Collected data:
════
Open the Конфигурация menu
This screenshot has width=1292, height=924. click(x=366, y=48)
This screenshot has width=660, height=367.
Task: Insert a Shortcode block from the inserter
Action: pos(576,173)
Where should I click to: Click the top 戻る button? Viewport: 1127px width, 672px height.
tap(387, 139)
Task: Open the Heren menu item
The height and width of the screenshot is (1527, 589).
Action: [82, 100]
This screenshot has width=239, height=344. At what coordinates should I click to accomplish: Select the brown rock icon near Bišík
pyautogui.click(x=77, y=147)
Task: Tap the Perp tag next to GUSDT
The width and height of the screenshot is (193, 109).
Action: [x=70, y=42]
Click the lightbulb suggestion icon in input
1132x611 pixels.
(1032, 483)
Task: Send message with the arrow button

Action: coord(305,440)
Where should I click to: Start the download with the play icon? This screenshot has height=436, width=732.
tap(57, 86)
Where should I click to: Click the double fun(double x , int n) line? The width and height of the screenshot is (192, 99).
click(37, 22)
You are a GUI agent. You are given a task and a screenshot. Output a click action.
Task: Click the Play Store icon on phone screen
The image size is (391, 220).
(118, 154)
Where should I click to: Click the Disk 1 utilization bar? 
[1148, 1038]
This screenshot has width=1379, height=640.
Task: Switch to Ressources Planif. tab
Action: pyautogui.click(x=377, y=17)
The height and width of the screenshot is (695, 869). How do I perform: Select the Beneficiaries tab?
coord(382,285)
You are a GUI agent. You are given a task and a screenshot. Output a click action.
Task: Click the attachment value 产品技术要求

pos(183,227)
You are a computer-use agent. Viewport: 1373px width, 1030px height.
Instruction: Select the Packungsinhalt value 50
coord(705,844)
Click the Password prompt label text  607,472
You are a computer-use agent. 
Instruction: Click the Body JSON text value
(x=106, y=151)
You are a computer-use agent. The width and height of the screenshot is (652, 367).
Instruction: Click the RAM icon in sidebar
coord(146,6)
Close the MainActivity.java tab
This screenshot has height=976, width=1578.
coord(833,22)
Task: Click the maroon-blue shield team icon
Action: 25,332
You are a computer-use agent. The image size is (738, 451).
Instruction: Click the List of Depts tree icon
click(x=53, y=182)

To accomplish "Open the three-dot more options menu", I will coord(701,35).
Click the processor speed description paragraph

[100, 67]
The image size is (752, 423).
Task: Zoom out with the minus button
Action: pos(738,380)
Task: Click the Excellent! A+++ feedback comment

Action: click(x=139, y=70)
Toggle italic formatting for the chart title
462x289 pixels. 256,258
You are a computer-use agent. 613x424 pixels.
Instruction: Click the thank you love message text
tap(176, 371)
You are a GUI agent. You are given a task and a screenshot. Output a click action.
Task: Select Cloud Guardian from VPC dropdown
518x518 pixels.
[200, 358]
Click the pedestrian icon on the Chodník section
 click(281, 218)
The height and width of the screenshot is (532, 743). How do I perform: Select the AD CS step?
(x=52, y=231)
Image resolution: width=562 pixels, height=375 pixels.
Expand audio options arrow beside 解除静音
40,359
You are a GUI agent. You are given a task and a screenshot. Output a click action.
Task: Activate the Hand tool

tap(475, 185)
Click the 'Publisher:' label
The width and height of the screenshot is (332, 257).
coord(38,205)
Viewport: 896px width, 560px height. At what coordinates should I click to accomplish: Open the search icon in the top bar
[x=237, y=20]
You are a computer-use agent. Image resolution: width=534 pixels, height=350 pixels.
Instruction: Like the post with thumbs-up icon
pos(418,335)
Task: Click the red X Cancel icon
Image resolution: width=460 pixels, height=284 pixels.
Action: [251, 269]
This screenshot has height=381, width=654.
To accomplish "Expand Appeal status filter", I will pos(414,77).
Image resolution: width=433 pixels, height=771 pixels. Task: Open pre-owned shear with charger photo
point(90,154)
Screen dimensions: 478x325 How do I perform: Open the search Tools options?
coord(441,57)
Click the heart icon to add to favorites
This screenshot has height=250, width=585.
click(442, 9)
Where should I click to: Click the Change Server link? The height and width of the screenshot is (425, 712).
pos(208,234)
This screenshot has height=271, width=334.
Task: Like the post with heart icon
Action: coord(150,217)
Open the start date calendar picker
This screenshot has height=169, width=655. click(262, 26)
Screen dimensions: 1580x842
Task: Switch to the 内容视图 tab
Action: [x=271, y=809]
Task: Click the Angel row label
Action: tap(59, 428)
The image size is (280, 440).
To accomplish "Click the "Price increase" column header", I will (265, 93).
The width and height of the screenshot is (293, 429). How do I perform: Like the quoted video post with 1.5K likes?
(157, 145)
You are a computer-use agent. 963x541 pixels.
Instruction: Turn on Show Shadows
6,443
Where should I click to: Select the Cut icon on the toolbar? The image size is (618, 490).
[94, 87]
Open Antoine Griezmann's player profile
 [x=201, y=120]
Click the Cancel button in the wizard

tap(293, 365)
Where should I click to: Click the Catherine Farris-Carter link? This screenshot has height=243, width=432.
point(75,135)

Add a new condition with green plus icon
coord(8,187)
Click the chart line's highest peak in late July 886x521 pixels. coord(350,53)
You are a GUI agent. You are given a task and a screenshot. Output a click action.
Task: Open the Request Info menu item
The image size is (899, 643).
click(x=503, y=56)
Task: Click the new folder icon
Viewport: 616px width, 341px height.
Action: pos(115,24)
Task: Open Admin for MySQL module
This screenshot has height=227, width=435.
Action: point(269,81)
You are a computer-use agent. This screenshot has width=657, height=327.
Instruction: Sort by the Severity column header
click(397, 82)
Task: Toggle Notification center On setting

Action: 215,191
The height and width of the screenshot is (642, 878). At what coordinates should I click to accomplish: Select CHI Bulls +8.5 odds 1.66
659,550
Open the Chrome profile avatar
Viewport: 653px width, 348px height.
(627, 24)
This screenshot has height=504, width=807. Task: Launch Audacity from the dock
════
▶ **Task to complete**:
From the data above, copy every line where "item" appears.

▶ **Expected output**:
Task: Open the Heren menu item
Task: Open the Request Info menu item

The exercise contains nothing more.